Return, from the listing below, every line that includes "computer".

(Supplied entries):
++++++++
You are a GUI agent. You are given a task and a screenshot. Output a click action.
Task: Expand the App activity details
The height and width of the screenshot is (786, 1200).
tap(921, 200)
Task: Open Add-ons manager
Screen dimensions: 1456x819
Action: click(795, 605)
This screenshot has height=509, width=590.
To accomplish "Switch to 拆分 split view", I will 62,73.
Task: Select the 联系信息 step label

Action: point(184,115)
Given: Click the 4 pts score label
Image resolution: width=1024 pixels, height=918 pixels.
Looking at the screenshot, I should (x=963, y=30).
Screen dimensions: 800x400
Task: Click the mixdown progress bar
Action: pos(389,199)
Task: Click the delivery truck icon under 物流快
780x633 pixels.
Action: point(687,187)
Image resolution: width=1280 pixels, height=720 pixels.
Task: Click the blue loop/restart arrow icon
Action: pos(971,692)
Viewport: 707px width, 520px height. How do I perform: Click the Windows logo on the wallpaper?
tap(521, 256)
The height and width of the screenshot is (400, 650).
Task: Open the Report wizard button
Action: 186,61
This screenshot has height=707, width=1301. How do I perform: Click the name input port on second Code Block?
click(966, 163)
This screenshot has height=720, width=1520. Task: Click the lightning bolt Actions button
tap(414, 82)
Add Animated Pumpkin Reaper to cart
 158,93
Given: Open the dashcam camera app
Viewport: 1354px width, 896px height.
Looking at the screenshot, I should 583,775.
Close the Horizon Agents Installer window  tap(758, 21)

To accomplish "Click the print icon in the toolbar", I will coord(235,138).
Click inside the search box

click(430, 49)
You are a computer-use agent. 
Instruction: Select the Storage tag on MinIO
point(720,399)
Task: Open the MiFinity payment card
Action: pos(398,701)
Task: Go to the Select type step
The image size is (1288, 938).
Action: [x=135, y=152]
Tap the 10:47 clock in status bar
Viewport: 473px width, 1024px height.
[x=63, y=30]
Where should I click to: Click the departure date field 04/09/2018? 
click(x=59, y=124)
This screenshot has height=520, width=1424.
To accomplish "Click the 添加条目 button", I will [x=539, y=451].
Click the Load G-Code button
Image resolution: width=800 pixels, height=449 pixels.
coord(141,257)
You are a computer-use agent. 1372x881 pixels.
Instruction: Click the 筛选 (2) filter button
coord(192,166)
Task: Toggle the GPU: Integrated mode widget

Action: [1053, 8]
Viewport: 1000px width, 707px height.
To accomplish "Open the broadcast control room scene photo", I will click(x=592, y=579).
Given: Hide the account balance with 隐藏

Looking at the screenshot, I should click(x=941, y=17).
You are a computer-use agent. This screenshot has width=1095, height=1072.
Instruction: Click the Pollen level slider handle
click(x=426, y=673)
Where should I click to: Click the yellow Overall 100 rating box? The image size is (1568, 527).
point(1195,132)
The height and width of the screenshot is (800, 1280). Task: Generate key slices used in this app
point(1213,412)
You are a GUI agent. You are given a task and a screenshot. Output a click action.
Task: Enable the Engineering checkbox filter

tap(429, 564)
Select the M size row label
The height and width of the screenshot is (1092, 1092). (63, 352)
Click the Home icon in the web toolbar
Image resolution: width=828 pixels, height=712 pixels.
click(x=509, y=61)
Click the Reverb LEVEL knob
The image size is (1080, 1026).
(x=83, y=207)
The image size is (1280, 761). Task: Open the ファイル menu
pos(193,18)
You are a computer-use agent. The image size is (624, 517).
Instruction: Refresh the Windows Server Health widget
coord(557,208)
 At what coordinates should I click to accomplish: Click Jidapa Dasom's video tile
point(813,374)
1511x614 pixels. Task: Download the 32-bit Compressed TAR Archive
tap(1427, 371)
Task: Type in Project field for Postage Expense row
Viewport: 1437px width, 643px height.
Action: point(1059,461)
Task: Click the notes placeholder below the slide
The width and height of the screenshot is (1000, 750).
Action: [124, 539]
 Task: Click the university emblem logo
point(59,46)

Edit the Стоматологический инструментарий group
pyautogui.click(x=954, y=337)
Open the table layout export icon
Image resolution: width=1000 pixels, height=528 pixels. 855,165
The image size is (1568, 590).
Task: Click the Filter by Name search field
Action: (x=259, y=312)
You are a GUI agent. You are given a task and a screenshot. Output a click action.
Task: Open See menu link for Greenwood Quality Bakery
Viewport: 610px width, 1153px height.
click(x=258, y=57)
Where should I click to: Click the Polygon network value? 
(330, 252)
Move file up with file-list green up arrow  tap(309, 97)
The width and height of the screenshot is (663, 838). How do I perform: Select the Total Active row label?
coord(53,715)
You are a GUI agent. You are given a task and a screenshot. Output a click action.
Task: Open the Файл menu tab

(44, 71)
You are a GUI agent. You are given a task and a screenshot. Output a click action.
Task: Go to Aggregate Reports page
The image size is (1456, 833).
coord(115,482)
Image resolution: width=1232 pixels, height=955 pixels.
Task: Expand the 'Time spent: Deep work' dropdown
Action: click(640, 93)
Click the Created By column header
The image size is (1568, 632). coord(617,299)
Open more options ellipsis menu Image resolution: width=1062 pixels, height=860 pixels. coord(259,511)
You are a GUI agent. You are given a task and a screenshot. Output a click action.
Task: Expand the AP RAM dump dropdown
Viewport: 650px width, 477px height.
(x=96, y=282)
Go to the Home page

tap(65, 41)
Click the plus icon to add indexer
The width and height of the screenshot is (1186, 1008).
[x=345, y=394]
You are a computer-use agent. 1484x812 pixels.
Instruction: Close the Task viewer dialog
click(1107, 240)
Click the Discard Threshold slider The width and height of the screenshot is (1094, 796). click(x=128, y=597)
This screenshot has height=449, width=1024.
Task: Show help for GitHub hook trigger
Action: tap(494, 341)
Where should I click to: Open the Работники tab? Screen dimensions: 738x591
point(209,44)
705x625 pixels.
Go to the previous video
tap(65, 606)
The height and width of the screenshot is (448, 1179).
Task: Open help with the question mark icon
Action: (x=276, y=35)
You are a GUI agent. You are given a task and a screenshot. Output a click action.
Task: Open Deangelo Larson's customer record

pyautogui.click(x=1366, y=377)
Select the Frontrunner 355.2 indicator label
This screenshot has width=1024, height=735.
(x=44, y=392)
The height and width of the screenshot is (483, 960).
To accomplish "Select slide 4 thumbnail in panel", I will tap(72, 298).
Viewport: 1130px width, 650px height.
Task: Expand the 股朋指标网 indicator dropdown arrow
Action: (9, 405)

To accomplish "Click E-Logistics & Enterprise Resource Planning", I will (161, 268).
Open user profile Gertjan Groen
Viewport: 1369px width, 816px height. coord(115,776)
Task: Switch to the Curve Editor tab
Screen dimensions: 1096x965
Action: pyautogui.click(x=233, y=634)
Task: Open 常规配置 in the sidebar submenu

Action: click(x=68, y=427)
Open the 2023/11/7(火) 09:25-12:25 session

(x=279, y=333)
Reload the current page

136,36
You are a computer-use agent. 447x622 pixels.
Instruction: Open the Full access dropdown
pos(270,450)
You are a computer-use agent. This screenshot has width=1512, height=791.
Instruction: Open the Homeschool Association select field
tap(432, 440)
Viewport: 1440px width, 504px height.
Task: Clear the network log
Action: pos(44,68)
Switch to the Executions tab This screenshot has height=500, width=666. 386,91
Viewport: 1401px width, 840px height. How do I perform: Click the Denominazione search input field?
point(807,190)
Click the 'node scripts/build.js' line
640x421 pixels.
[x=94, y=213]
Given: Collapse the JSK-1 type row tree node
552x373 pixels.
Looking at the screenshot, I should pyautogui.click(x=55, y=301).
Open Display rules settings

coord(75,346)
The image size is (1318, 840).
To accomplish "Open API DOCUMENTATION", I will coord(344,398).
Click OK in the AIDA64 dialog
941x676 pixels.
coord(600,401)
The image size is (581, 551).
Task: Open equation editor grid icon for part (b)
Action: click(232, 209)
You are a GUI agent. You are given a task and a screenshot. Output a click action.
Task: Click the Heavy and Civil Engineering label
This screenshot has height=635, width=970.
++++++++
(Response):
You are a computer-use agent. 
You are a computer-use agent. 1372x881 pixels.
You are a computer-use agent. This screenshot has width=1095, height=1072.
You are a computer-use agent. The image size is (624, 517).
You are a computer-use agent. 1484x812 pixels.
You are a computer-use agent. 447x622 pixels.
You are a computer-use agent. This screenshot has width=1512, height=791.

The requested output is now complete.